I tried to use Grafana Tempo for distributed tracing.
I launch it from docker-compose:
version: "3.9"
services:
# MY MICROSERVICES
...
prometheus:
image: prom/prometheus
ports:
- ${PROMETHEUS_EXTERNAL_PORT}:9090
volumes:
- ./prometheus/prometheus.yml:/etc/prometheus/prometheus.yml:cached
promtail:
image: grafana/promtail
volumes:
- ./log:/var/log
- ./promtail/:/mnt/config
command: -config.file=/mnt/config/promtail-config.yaml
loki:
image: grafana/loki
command: -config.file=/etc/loki/local-config.yaml
tempo:
image: grafana/tempo
command: [ "-config.file=/etc/tempo.yaml" ]
volumes:
- ./tempo/tempo-local.yaml:/etc/tempo.yaml
# - ./tempo-data/:/tmp/tempo
ports:
- "14268" # jaeger ingest
- "3200" # tempo
- "55680" # otlp grpc
- "55681" # otlp http
- "9411" # zipkin
tempo-query:
image: grafana/tempo-query
command: [ "--grpc-storage-plugin.configuration-file=/etc/tempo-query.yaml" ]
volumes:
- ./tempo/tempo-query.yaml:/etc/tempo-query.yaml
ports:
- "16686:16686" # jaeger-ui
depends_on:
- tempo
grafana:
image: grafana/grafana
volumes:
- ./grafana/datasource-config/:/etc/grafana/provisioning/datasources:cached
- ./grafana/dashboards/prometheus.json:/var/lib/grafana/dashboards/prometheus.json:cached
- ./grafana/dashboards/loki.json:/var/lib/grafana/dashboards/loki.json:cached
- ./grafana/dashboards-config/:/etc/grafana/provisioning/dashboards:cached
ports:
- ${GRAFANA_EXTERNAL_PORT}:3000
environment:
- GF_AUTH_ANONYMOUS_ENABLED=true
- GF_AUTH_ANONYMOUS_ORG_ROLE=Admin
- GF_AUTH_DISABLE_LOGIN_FORM=true
depends_on:
- prometheus
- loki
with tempo-local.yaml
:
server:
http_listen_port: 3200
distributor:
receivers: # this configuration will listen on all ports and protocols that tempo is capable of.

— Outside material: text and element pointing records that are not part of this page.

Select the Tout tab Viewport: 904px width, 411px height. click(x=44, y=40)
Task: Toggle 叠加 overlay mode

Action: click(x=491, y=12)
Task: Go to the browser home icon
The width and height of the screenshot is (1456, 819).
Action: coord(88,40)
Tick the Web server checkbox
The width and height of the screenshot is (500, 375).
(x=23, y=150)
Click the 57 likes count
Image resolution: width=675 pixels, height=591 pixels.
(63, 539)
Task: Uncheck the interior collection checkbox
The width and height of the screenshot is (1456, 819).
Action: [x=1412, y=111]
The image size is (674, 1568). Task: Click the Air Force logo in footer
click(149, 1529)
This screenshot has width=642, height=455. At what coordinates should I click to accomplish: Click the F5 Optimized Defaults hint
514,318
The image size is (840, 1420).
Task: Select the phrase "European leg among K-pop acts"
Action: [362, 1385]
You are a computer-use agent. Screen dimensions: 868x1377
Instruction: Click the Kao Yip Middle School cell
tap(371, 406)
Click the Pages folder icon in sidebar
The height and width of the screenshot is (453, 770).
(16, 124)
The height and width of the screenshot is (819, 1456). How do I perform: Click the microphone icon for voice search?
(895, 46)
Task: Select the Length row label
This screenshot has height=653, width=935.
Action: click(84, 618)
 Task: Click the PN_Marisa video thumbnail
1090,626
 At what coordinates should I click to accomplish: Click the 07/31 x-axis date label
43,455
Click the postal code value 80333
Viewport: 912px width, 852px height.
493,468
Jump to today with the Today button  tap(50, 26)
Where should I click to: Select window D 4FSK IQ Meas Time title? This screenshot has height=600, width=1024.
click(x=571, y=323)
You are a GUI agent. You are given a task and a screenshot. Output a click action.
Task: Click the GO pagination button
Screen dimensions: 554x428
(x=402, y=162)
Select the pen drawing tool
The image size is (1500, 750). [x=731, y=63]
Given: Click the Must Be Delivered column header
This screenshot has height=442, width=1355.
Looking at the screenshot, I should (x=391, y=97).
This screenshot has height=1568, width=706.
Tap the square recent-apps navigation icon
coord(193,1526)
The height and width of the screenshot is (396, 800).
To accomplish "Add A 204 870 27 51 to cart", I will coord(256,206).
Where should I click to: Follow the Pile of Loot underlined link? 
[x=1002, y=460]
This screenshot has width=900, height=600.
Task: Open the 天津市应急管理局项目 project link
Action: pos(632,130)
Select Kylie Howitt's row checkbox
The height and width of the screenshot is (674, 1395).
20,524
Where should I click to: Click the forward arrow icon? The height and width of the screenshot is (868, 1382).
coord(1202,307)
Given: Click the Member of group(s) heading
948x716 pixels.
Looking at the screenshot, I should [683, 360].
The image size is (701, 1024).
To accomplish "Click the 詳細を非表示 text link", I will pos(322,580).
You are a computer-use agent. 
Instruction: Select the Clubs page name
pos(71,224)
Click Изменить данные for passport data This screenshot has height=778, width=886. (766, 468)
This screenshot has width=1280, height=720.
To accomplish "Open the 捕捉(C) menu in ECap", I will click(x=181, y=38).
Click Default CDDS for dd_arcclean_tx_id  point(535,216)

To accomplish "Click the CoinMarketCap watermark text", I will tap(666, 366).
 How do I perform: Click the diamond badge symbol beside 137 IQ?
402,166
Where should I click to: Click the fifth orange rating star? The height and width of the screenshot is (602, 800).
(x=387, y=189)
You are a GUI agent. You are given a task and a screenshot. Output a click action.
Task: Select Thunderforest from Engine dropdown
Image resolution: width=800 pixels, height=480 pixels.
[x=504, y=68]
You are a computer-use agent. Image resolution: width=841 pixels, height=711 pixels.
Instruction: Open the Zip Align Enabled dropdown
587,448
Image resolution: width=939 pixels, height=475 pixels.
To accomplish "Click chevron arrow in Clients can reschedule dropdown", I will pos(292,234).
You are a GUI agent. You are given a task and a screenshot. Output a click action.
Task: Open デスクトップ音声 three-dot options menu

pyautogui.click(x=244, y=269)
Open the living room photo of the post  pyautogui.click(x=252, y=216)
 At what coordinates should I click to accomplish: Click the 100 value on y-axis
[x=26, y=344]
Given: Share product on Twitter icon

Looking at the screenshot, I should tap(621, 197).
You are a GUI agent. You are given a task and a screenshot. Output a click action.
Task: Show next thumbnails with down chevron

jaeger: # the receives all come from the OpenTelemetry collector. more configuration information can
protocols: # be found there: https://github.com/open-telemetry/opentelemetry-collector/tree/main/receiver
thrift_http: #
grpc: # for a production deployment you should only enable the receivers you need!
thrift_binary:
thrift_compact:
zipkin:
otlp:
protocols:
http:
grpc:
opencensus:
ingester:
trace_idle_period: 10s # the length of time after a trace has not received spans to consider it complete and flush it
max_block_bytes: 1_000_000 # cut the head block when it hits this size or ...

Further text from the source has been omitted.